Hope I don't come off as combative but you don't know what you're talking about. Kickstarter/Patreon do not allow LLCs (acronym may vary based on country but the concept is the same--an entity to limit liability) on their platform. This is for very good reasons. You're trying to compare separate legal entities in ways that aren't comparable. Kickstarter/Patreon witholding money from a "sole proprietor" vs Idol witholding money from a contractor are completely different. Also the size of the companies and their ability to deal with reversing payments is different.

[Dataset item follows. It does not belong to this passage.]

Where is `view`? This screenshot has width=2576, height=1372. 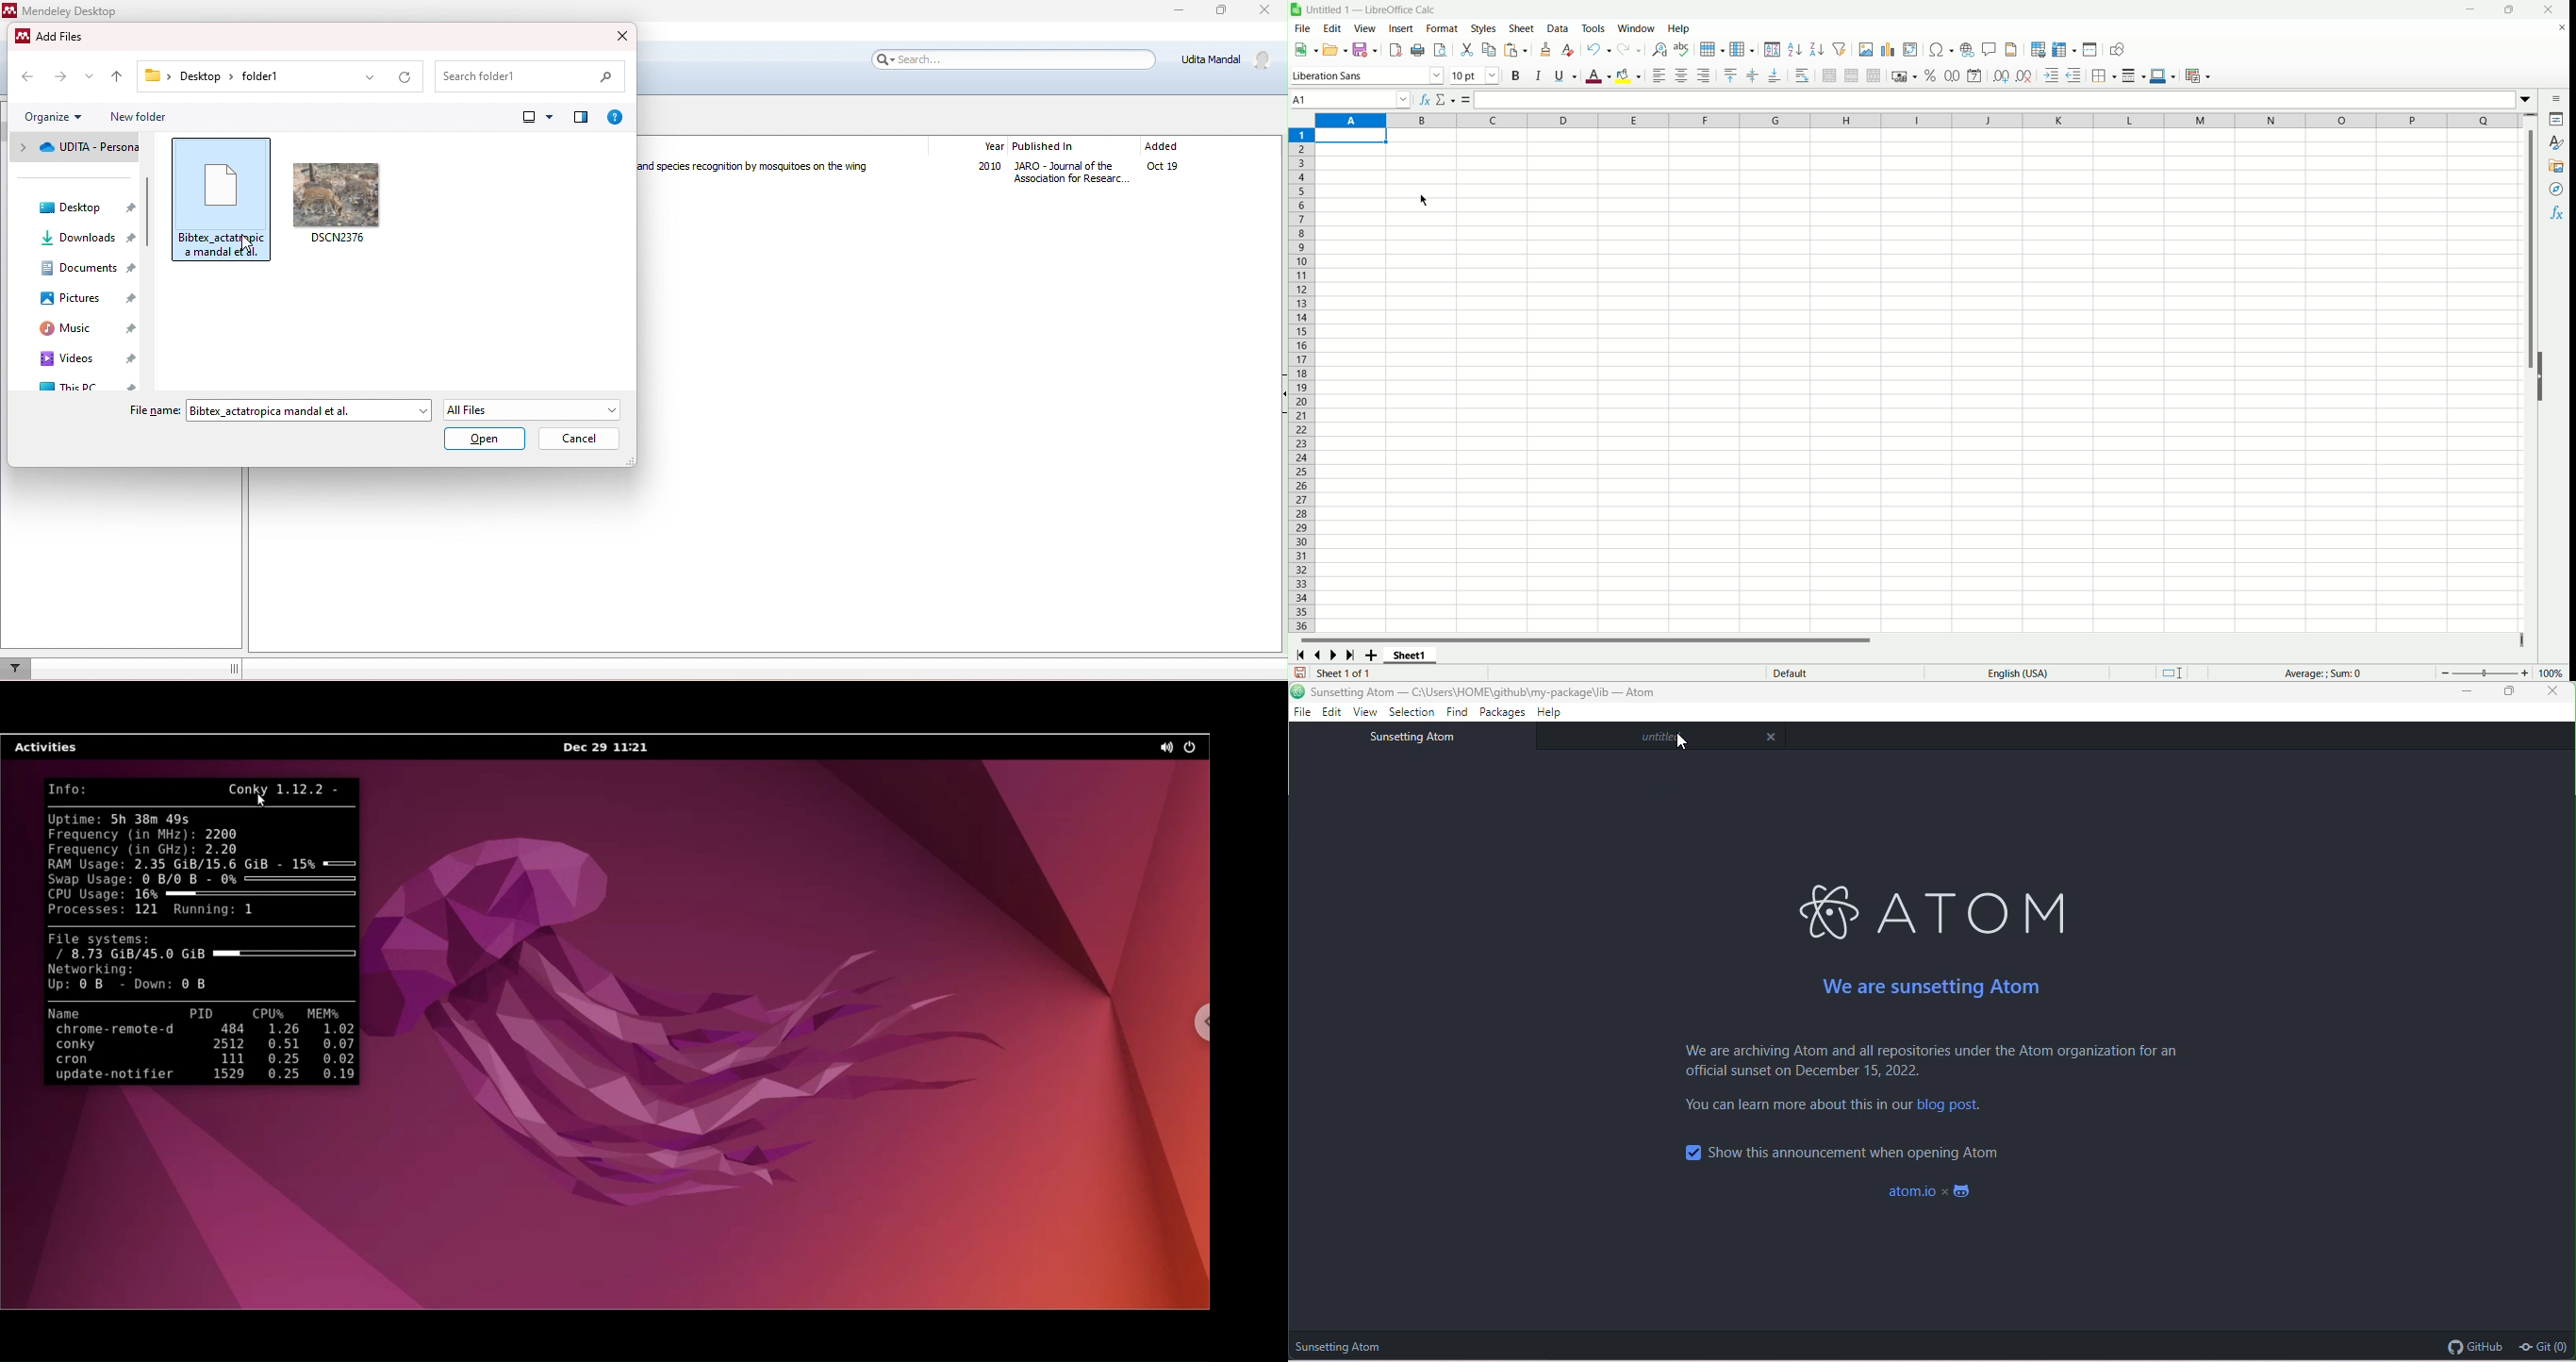
view is located at coordinates (1365, 28).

Just as an example, let's create a simplified """donothon""":
- 5 donors
- 5 tiers of Dono promises
- The promises are from $1/$10/$100/$1,000/$10,000
- The actual promises don't matter, you can make them up
- One person donates $1, second donates $10, third $100, fourth $1,000, last $10,0000
- Total donated is $11,111
- 3/5 promises get delivered and the talent leaves/dies/terminated/whatever
How do you refund the money?
40% back to each donor? What if it was the promises that the $10k/$1k/$100 guys donated to that were delivered? How do you handle that?
Is it 40% to each donor, or 40% back each indiviudal donor?
This is why if you have a brain you don't do donothons. The way 99% of financial transactions in the professional world work are that some work is done and then afterwards you bill for that work. At best you have something like a retainer payment. Outside of that you would have extremely large highly legalized contracts for things such as multi-billion dollar investments for things such as factories or other capex heavy investments.
I think I'm going into too much autism by this point but maybe someone finds it useful.